Further conclusions can be drawn about the dependence of muon production in air showers and microscopic features of hadronic interactions which are listed below without derivation. They are confirmed overall by detailed simulations as described in Sect. 2.8, with minor modifications.

  • Both \(N_{\mu }\) and \(X_{\text{max}}\) depend weakly on the hadron multiplicity \(N_{\text{mult}}\).

  • The muon number \(N_{\mu }\) is independent of the inelastic cross-section \(\sigma _{\text{inel}}\) for pion interactions, while \(X_{\text{max}}\) is very sensitive to it.

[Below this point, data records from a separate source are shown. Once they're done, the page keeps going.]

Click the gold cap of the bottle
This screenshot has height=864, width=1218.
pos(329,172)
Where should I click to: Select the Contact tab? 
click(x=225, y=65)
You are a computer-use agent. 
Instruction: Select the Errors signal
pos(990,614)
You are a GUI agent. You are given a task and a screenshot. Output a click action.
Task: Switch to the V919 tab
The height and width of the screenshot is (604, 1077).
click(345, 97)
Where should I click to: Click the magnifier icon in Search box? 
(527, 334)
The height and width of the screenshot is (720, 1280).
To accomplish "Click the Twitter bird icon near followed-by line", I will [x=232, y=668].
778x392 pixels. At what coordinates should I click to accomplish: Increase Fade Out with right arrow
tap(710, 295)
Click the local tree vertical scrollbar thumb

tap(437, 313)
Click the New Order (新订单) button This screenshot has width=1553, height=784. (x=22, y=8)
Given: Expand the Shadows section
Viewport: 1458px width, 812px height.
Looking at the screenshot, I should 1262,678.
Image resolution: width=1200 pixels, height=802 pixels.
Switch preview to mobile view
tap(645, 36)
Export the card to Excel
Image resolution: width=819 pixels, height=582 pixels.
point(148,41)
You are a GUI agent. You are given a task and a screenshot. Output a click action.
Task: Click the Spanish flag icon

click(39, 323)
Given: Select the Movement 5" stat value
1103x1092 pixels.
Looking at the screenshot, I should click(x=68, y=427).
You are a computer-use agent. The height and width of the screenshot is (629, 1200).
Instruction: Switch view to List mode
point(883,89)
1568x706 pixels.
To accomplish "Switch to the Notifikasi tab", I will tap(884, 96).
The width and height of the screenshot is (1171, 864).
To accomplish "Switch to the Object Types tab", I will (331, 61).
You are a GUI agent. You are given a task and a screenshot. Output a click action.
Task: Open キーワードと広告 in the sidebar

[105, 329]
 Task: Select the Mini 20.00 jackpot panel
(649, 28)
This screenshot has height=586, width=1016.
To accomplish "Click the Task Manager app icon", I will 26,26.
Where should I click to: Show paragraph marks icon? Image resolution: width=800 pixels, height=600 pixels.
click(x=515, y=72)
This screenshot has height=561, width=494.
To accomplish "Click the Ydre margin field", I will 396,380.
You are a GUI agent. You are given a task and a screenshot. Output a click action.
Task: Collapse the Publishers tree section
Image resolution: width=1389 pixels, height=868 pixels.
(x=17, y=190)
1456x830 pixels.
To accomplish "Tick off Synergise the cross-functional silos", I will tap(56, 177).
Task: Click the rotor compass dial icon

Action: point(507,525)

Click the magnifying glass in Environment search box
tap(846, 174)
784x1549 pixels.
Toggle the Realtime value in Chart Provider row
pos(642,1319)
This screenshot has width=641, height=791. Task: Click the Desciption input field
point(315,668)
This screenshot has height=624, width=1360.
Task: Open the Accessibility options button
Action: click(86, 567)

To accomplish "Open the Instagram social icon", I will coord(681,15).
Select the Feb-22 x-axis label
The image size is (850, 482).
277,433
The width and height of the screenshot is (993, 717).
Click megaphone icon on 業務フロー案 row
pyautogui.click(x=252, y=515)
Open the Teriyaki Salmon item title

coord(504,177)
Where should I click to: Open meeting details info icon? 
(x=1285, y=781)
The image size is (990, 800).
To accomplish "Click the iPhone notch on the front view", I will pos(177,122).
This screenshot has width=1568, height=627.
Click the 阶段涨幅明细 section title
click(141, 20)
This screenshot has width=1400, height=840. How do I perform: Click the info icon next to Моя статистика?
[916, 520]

  • The muon number is very sensitive to \(\alpha \), while \(X_{\text{max}}\) is (nearly) independent of \(\alpha \). The relative increase in \(N_{\mu }\) from Eq. (5) for a small change \(\Delta \alpha \) is to first order

    $$ \frac{\Delta N_{\mu }}{N_{\mu }} \approx \frac{\ln (E / \xi _{h})}{\ln N_{\text{mult}}} \, \frac{\Delta \alpha }{\alpha } = k \, \frac{\Delta \alpha }{\alpha } , $$
    (8)

    where \(k\) is the number of steps of the hadronic cascade. For an \(\text{EeV}\) air shower, \(k \approx 5\), which implies that a \(10\%\) change in \(\alpha \) introduces a \(50\%\) change in the muon number. This implies that we need to measure \(\alpha \) very precisely over a wide energy range and understand its extrapolation toward higher energies.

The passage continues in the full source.